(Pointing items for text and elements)
— begin —

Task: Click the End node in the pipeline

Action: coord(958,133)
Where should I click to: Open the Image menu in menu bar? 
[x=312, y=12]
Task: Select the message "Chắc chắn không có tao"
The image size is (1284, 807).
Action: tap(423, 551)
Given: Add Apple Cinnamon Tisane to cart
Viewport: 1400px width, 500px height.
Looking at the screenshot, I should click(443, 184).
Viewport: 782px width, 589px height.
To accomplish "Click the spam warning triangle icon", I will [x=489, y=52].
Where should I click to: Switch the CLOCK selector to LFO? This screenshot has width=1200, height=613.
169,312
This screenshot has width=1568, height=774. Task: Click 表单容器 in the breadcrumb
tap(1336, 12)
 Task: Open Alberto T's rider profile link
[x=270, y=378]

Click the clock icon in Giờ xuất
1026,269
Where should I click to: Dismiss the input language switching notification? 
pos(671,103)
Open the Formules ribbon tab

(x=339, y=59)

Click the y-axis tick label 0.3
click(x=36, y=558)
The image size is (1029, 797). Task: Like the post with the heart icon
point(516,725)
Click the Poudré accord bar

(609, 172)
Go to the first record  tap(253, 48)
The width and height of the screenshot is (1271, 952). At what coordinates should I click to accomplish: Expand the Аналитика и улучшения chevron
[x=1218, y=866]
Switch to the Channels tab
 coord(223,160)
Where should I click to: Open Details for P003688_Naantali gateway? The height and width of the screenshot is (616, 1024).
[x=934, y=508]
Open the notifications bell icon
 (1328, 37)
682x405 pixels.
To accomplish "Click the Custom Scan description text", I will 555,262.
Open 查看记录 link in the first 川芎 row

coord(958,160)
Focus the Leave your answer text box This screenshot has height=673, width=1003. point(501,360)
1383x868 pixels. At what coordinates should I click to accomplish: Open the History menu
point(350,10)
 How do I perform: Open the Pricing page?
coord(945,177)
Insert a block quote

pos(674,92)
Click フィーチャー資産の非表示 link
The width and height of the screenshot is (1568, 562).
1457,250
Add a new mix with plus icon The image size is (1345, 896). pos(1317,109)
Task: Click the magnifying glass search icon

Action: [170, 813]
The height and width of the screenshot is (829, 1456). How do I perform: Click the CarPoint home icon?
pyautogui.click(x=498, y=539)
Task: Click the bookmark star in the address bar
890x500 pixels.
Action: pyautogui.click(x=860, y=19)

— end —

CHALLENGE
Convert every line of the items above into a Markdown table with the columns "Row" and "Line," numbering the rows in order and leaving out blank lines.

REPLY
| Row | Line |
|---|---|
| 1 | Task: Click the End node in the pipeline |
| 2 | Action: coord(958,133) |
| 3 | Where should I click to: Open the Image menu in menu bar?  |
| 4 | [x=312, y=12] |
| 5 | Task: Select the message "Chắc chắn không có tao" |
| 6 | The image size is (1284, 807). |
| 7 | Action: tap(423, 551) |
| 8 | Given: Add Apple Cinnamon Tisane to cart |
| 9 | Viewport: 1400px width, 500px height. |
| 10 | Looking at the screenshot, I should click(443, 184). |
| 11 | Viewport: 782px width, 589px height. |
| 12 | To accomplish "Click the spam warning triangle icon", I will [x=489, y=52]. |
| 13 | Where should I click to: Switch the CLOCK selector to LFO? This screenshot has width=1200, height=613. |
| 14 | 169,312 |
| 15 | This screenshot has width=1568, height=774. Task: Click 表单容器 in the breadcrumb |
| 16 | tap(1336, 12) |
| 17 |  Task: Open Alberto T's rider profile link |
| 18 | [x=270, y=378] |
| 19 | Click the clock icon in Giờ xuất |
| 20 | 1026,269 |
| 21 | Where should I click to: Dismiss the input language switching notification?  |
| 22 | pos(671,103) |
| 23 | Open the Formules ribbon tab |
| 24 | (x=339, y=59) |
| 25 | Click the y-axis tick label 0.3 |
| 26 | click(x=36, y=558) |
| 27 | The image size is (1029, 797). Task: Like the post with the heart icon |
| 28 | point(516,725) |
| 29 | Click the Poudré accord bar |
| 30 | (609, 172) |
| 31 | Go to the first record  tap(253, 48) |
| 32 | The width and height of the screenshot is (1271, 952). At what coordinates should I click to accomplish: Expand the Аналитика и улучшения chevron |
| 33 | [x=1218, y=866] |
| 34 | Switch to the Channels tab |
| 35 |  coord(223,160) |
| 36 | Where should I click to: Open Details for P003688_Naantali gateway? The height and width of the screenshot is (616, 1024). |
| 37 | [x=934, y=508] |
| 38 | Open the notifications bell icon |
| 39 |  (1328, 37) |
| 40 | 682x405 pixels. |
| 41 | To accomplish "Click the Custom Scan description text", I will 555,262. |
| 42 | Open 查看记录 link in the first 川芎 row |
| 43 | coord(958,160) |
| 44 | Focus the Leave your answer text box This screenshot has height=673, width=1003. point(501,360) |
| 45 | 1383x868 pixels. At what coordinates should I click to accomplish: Open the History menu |
| 46 | point(350,10) |
| 47 |  How do I perform: Open the Pricing page? |
| 48 | coord(945,177) |
| 49 | Insert a block quote |
| 50 | pos(674,92) |
| 51 | Click フィーチャー資産の非表示 link |
| 52 | The width and height of the screenshot is (1568, 562). |
| 53 | 1457,250 |
| 54 | Add a new mix with plus icon The image size is (1345, 896). pos(1317,109) |
| 55 | Task: Click the magnifying glass search icon |
| 56 | Action: [170, 813] |
| 57 | The height and width of the screenshot is (829, 1456). How do I perform: Click the CarPoint home icon? |
| 58 | pyautogui.click(x=498, y=539) |
| 59 | Task: Click the bookmark star in the address bar |
| 60 | 890x500 pixels. |
| 61 | Action: pyautogui.click(x=860, y=19) |